Working data.
━━━━━━━━
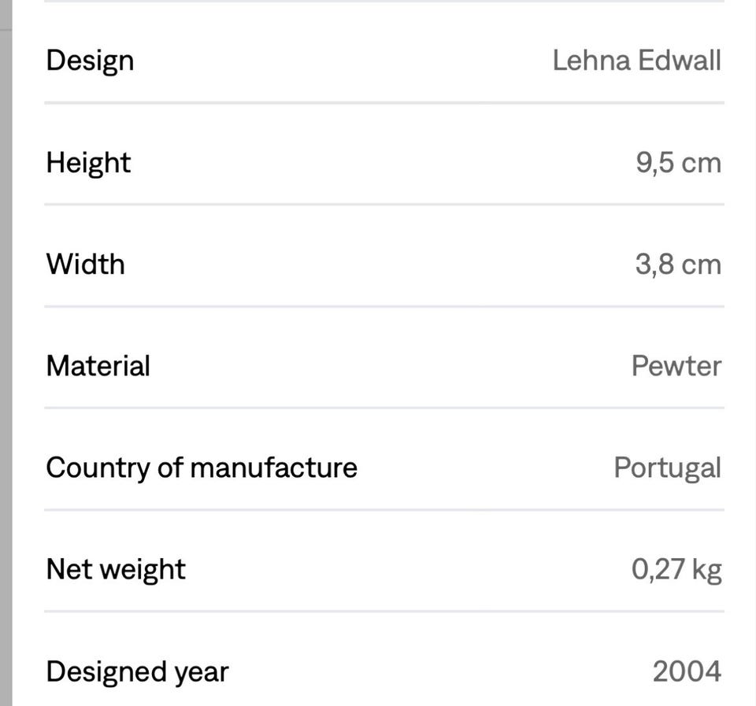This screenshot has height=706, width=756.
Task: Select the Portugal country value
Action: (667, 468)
━━━━━━━━
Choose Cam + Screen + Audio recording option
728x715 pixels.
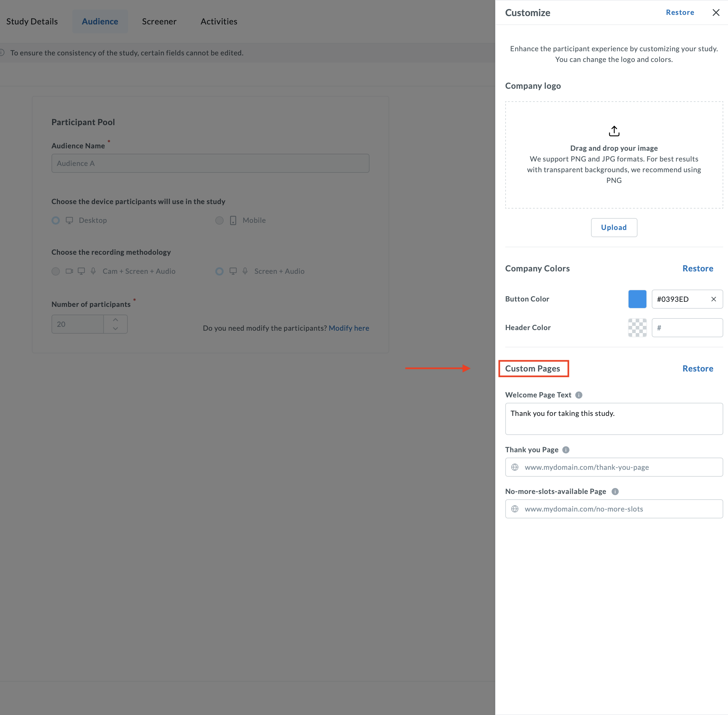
━━━━━━━━
What is needed.
Above are the records; repeat exactly the lines from the one holding "Choose Cam + Screen + Audio recording option" down to the one holding "728x715 pixels.", end lines included.

Task solution.
Choose Cam + Screen + Audio recording option
728x715 pixels.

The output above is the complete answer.